- [WHAT THIS EXERCISE ASKS]:
1. Translate this sentence from the article on petrol price hikes in Papua New Guinea into Spanish: "The increases were even higher for centers outside the PNG capital such as Lae, Madang, Mt. Hagen and Kokopo on New Britain Island."
2. According to the article on petrol price hikes in Papua New Guinea, how long is InterOil's project agreement with the government?
3. List every center outside the PNG capital that the article on petrol price hikes in Papua New Guinea names as facing even higher increases.

- [GIVEN PASSAGE]:
>>>

Pacific Magazine > Daily News

Petrol Price Hikes Bring Threat Of Legal Challenge




The standoff between a foreign-owned oil refinery and the Papua New Guinea government over its decision to hike petrol and diesel prices continues despite the threat of legal action.

Canadian firm InterOil Corporation – which possesses Papua New Guinea’s only petroleum refining plant and has a 30-year project agreement with the government to be the country’s sole petroleum products supplier – last week abruptly increased its petrol, diesel and kerosene prices.

- ADVERTISEMENT -

The move triggered a public outcry when diesel prices in main centers such as Port Moresby jumped from K2.65 (.90 cents) to K2.81 (US$0.96) a liter, petrol K3.11 (US$1.06) to K3.27 (US$1.11) and kerosene K2.52 (US$0.87) to K2.68 (US$0.91).

The increases were even higher for centers outside the PNG capital such as Lae, Madang, Mt. Hagen and Kokopo on New Britain Island.

InterOil President and Chief Operations Officer Bill Jasper told the Post-Courier newspaper they had to increase the price as the delay by the PNG government to approve a new pricing formula would have cost the company close to US$5 million in losses.

However, PNG’s consumer watchdog the Independent Consumer and Competition Commission (ICCC) has warned that it could be forced to go to court if InterOil did not rescind its decision.

“The commission has written to InterOil on this matter and advised InterOil to rescind their notification and to have prices revert to levels announced by the commission on 8th November 2007. If InterOil does not comply with the commission’s lawful orders then ICCC will have no option but take appropriate legal action against InterOil. The commission is well aware of the current situation regarding fuel supplies and is in close dialogue with InterOil, Mobil and key state agencies, particularly the Department of Treasury,” said ICCC Commissioner and CEO Thomas Abe.

<<<

- [RECORDED DATA]:

>>>

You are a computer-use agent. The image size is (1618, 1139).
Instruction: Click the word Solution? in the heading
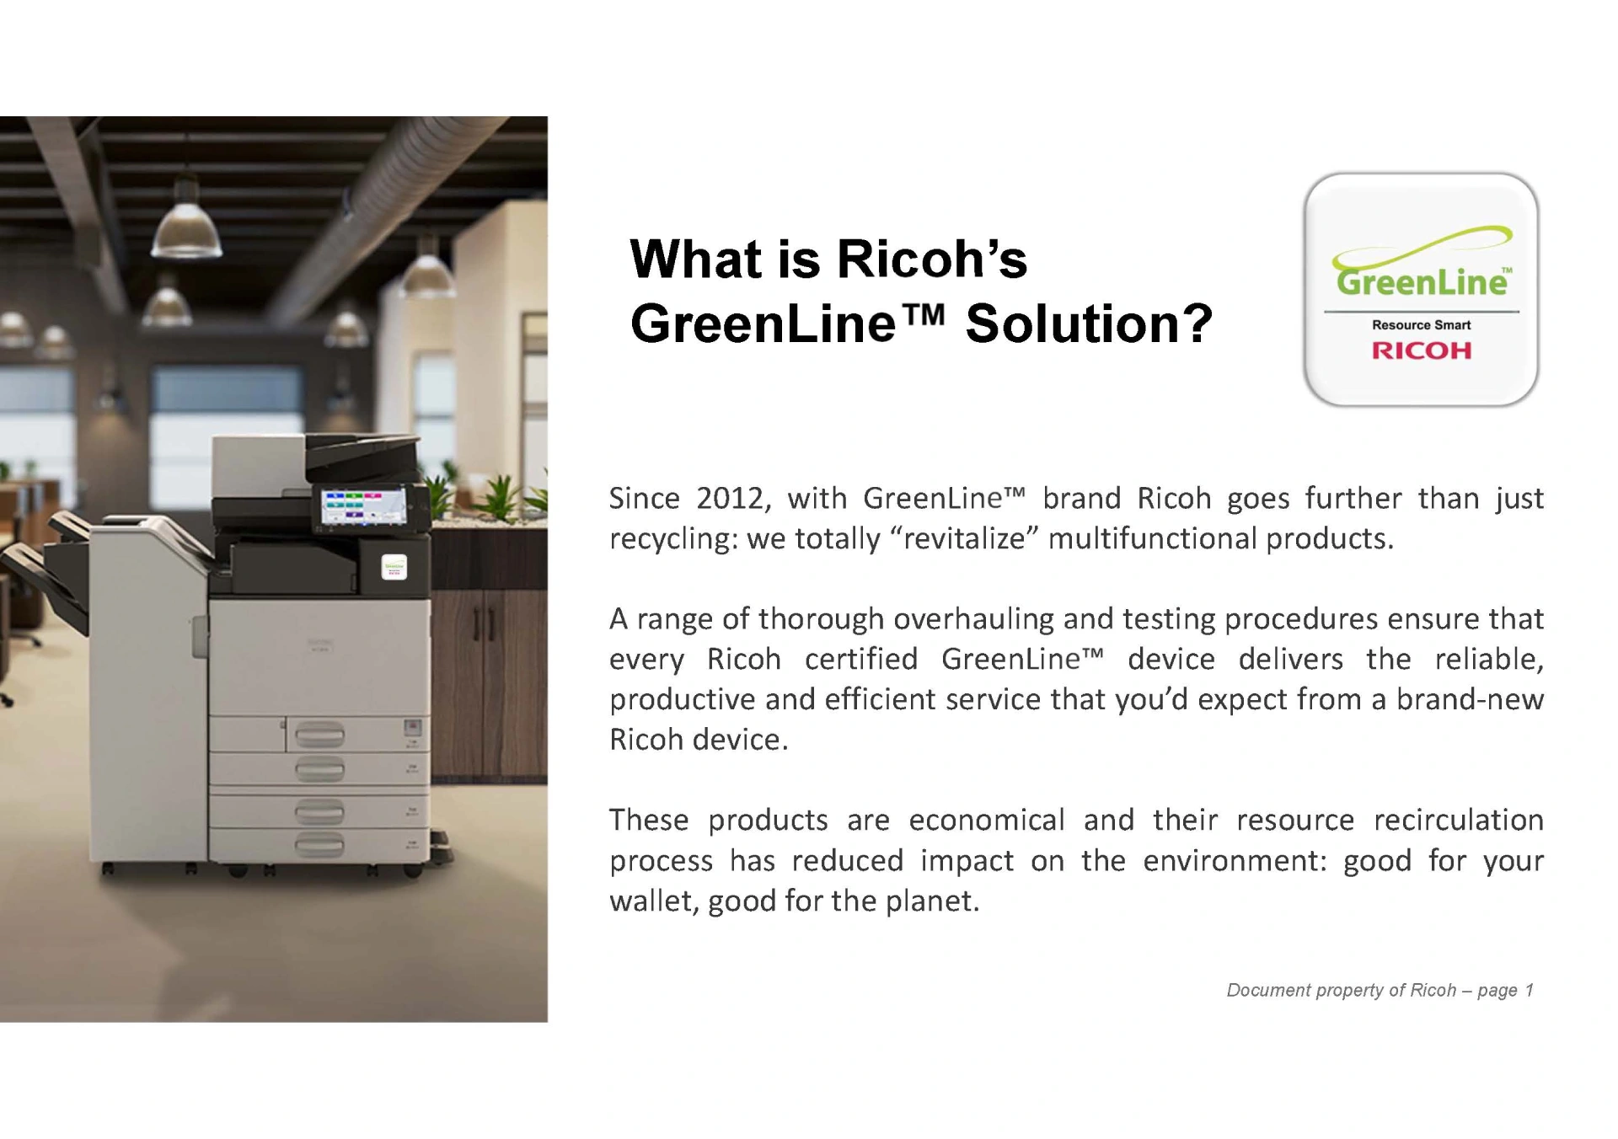pyautogui.click(x=1089, y=324)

<<<

- [ANSWERS TO THE TASKS]:
1. Los aumentos fueron aún mayores en los centros fuera de la capital de PNG, como Lae, Madang, Mt. Hagen y Kokopo, en la isla de Nueva Bretaña.

2. 30 years.

3. Lae, Madang, Mt. Hagen, Kokopo